This book is best read gradually to allow time to absorb information and not be irritated by the seemingly random listing of facts, over 100 short chapters, and choppy time lines that distracts from the broader theme: the modern global ecosystem is nothing but islands facing the same instability of the typical, small island in the ocean.

Quammen more or less follows the story of island biogeography chronologically, though the book at times is disorienting with several story lines operating at once. You can be on Komodo Island in the book's modern times with Quammen, then with someone else in the 1800s, maybe visit Alfred Wallace in the Amazon for fifty pages, quickly read a discussion about an island too small and isolated to maintain permanet populations, then back to Indonesia but with Wallace, and then...oh, I completely forgot the author was visiting Komodo Island!

The early stage of the book is one of my favourites despite the chaos because of the thorough perspective of Alfred Wallace's journey to independently devising the theory of evolution. In my schooling, Wallace was treated as an idea thief and Darwin a hero. Truthfully, Wallace was an animal collector for museums and identified hundreds of new species from the heart of Amazonia and the Malay Archipelago. He visited so many isolated regions by land and sea that he couldn't help but to ponder the underlying reason for the diversity he saw. He wrote to Darwin sharing his ideas for years. Since this book is about isolated ecosystems—the symbolic island—Wallace had some of the rightful glory many don't give him.

The Malay Archipelago, Amazonia, the Galapagos, Gulf of California, Guam, Florida Keys, Tasmania, various other literal islands, nature reserves, habitat fragments in Brazil from Rio to the experimental forests north of Manaus, and so many more. Song of the Dodo seemingly samples everything natural and isolated.

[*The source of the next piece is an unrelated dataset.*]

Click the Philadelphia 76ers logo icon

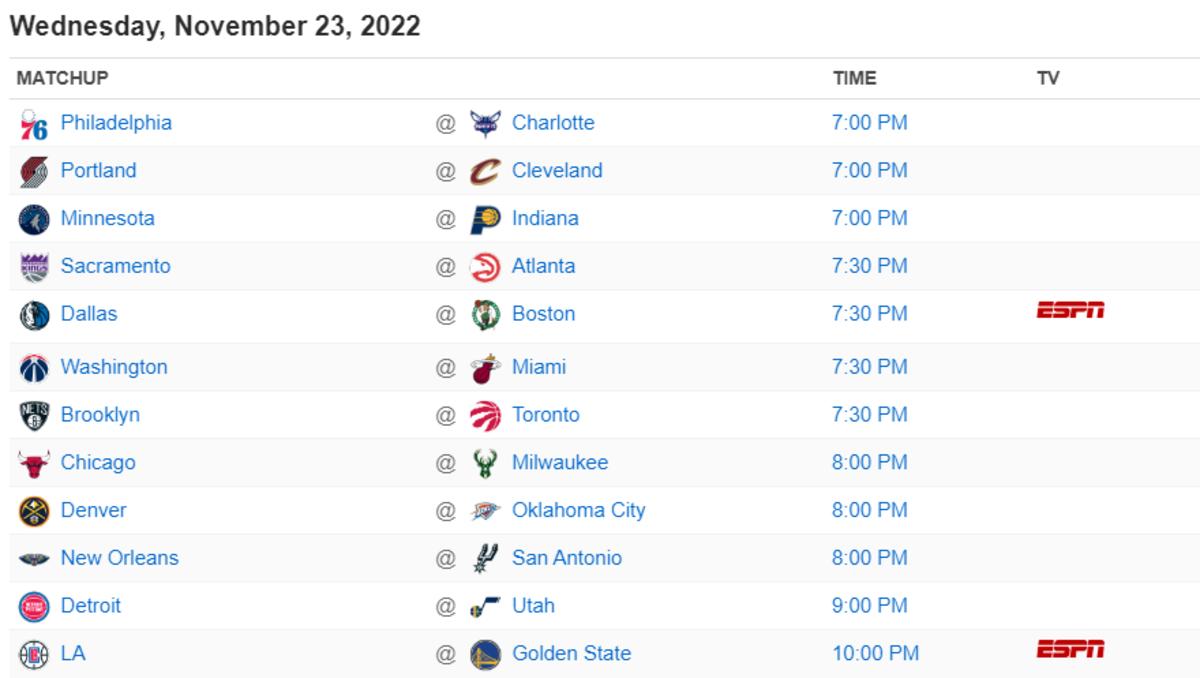pos(34,125)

Above the connecting themes of species migration to and from islands, the high risk of being decimated by a few environmental and human disturbances, and the application of ocean island biogeography to islands isolated by natural borders and habitat fragmentation, the book reads like a chronicle.

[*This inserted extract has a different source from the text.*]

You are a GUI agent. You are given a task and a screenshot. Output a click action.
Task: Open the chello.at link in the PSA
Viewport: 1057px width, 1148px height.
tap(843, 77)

It's a chronicle of scientific exploration and a chronicle of every island holding a permanent population of some critter or another. It can take dozens of pages to make a subtle conceptual point, and then several other sets of dozens of pages to put together a major concept, like why many island species have no natural fear of predators even though the species is a ground-dwelling bird.

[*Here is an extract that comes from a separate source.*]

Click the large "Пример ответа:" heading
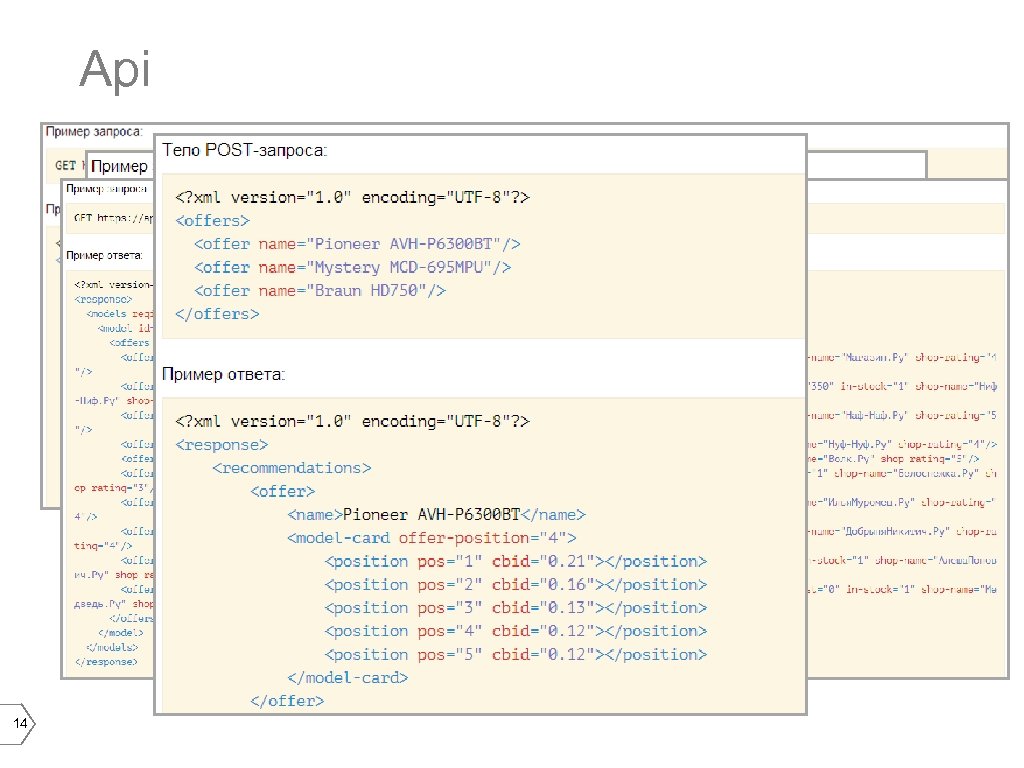Viewport: 1024px width, 768px height. tap(223, 374)
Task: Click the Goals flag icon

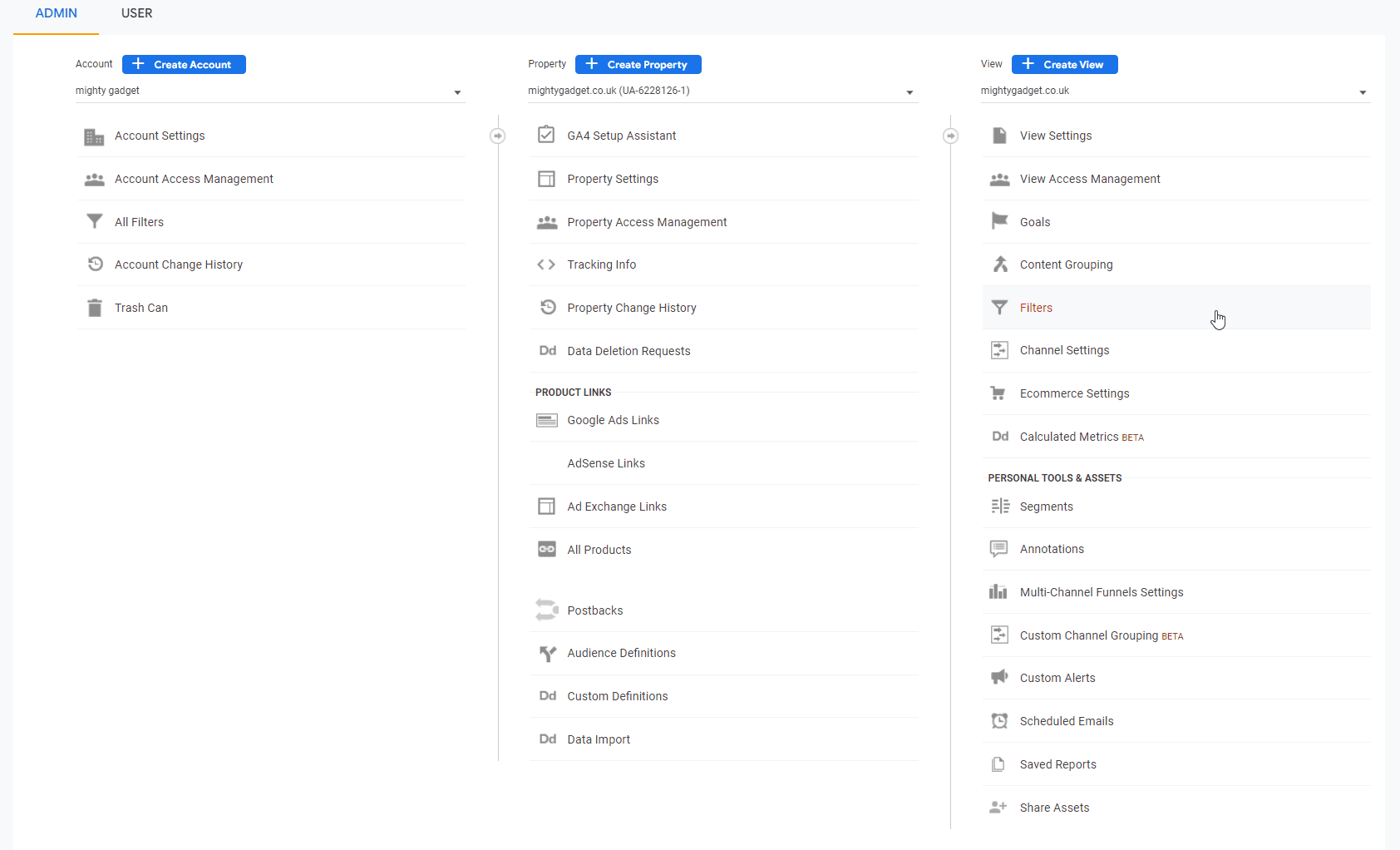Action: tap(999, 221)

The chronicle aspect and the lack of continuity from chapter to chapter are the main reasons why I recommend reading this book in short spurts over a long-ish period of time. It's simply too drawn out between points, in overarching ideas or in action, to not get frustrated at times.

I have one favorite that rivals that of Wallace's adventures. If you have to read one segment of this book and forgo the rest, read pages 353 to 378. This is the second visit to Tasmania. The addition of this section is brilliant and satisfies my challenge that island biogeography doesn't affect just wildlife. These 25 pages are about the Tasmanian natives. It's a dark history of European settlers treating the native people in ways that Quammen draws many parallels to his previous Tasmanian section, one that was about the Tasmanian wolf. Other parallels the reader may draw to many other decimated human populations, but with a brutal island biography twist.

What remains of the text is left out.